Sorry, if I keep harping on the Joe Biden situation. But I missed something in my last post that K. C. Johnson exposes well. Joe Biden has long pushed for policies that weaken due process and the presumption of innocence for college men accused of sexual misconduct:
Perhaps no major American political figure has so consistently championed the erosion of due process for those accused of sexual misconduct. Even if Flores’s claims might be unprovable, distorted, or simply wrong, changing the culture about sexual misconduct and mistreatment of women requires that we accept her version of events. Biden will now learn firsthand how the mantra of “believe all survivors” has the effect of presuming the guilt of the accused.
Biden has certainly championed this approach for accused college students, as the Obama administration used Title IX to impose guilt-tilting procedures on the nation’s campuses. Until 2016, high-ranking administration officials consistently refused to provide much, if any, explanation on why they imposed a preponderance-of-evidence (a hair over 50 percent) standard; discouraged colleges from granting accused students the right to cross-examination; or demanded that schools let accusers appeal not-guilty findings.
Biden has been the most outspoken senior Obama administration figure to defend these policies. . . . Biden responded with fury to Secretary of Education Betsy DeVos’s attempts to create fairer procedures for adjudicating campus sexual-assault claims.
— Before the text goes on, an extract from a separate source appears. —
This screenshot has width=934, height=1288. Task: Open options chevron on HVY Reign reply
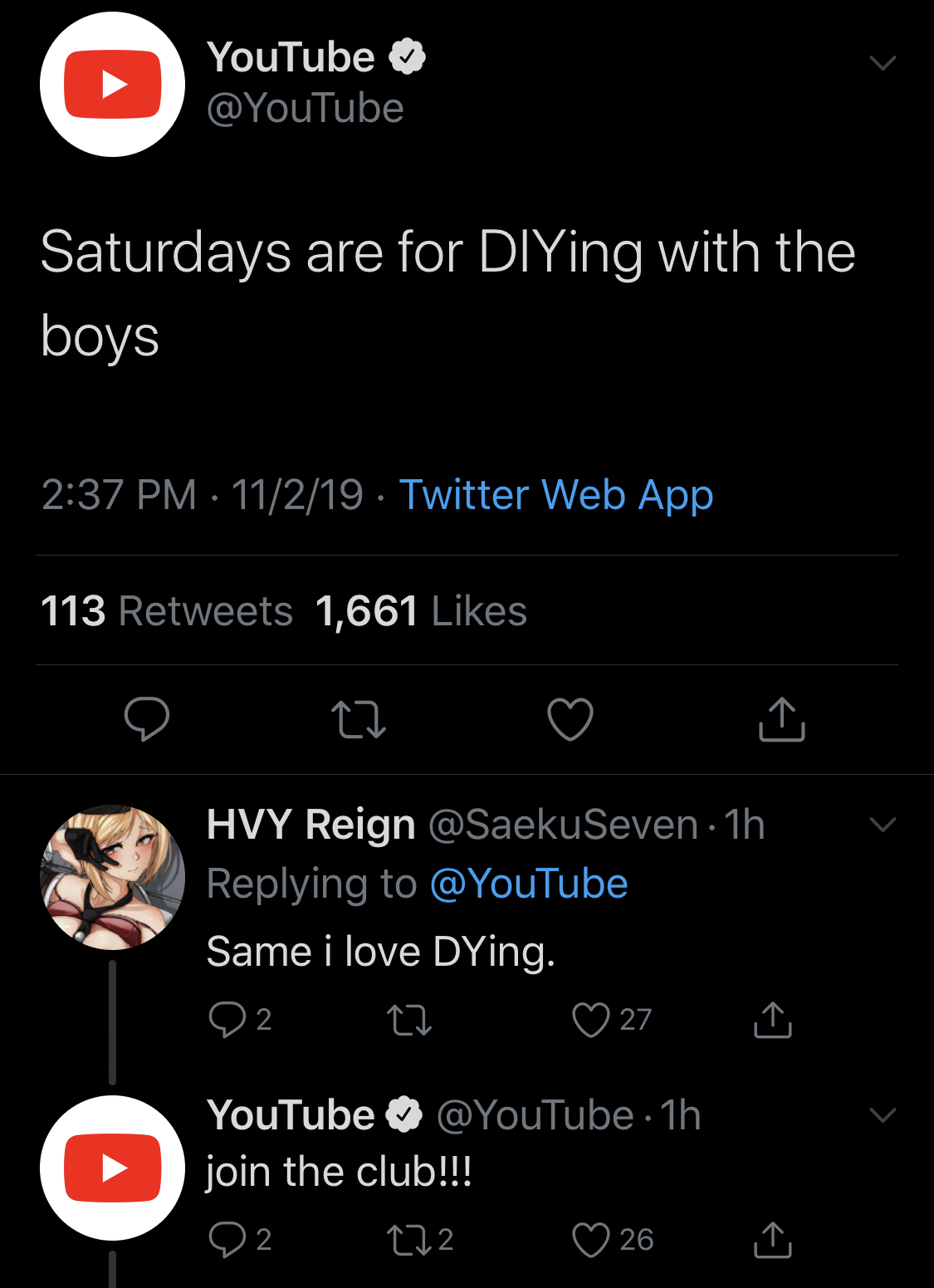[x=883, y=825]
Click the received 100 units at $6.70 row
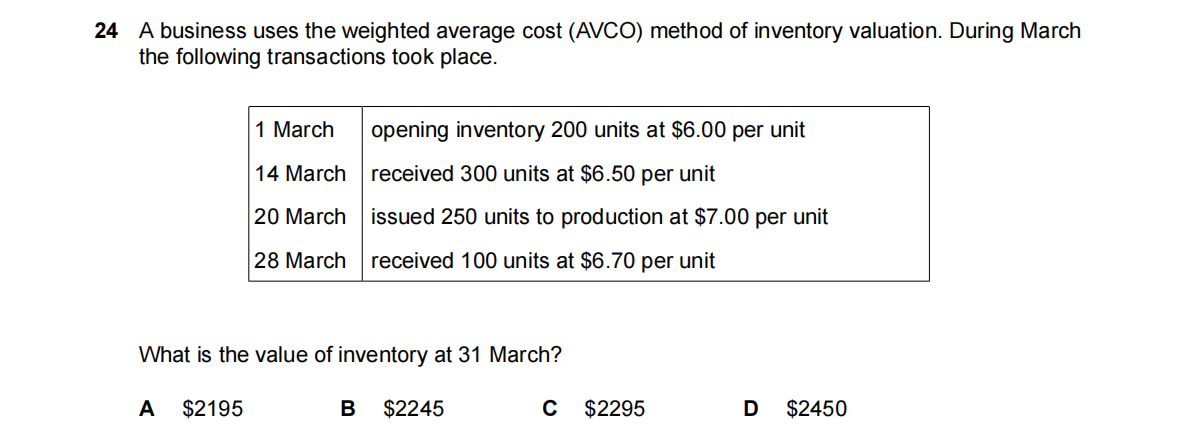The image size is (1180, 434). 543,261
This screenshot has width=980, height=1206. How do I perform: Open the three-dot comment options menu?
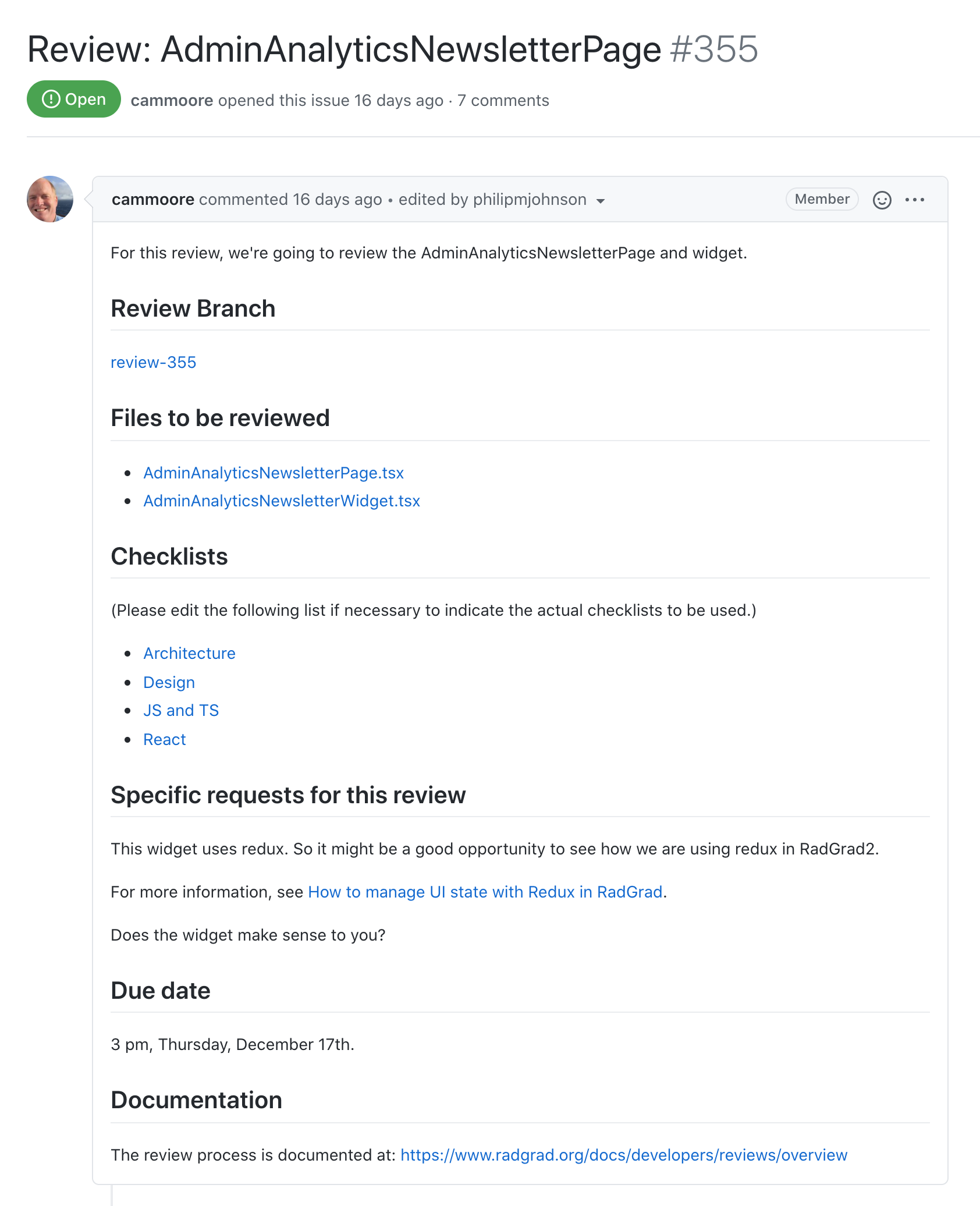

In a September 2017 conference call with victims’-rights activists, the former vice president derided DeVos’s supporters as “culturally Neanderthals.”
Well, now Biden is on the receiving end of accusations. Ironic is it not? It almost makes me believe in karma.
But just as I’ve expressed the desire that Biden be treated more fairly than he has treated Justice Clarence Thomas, I also desire that he is treated more justly than he and Obama treated college students accused of sexual misconduct.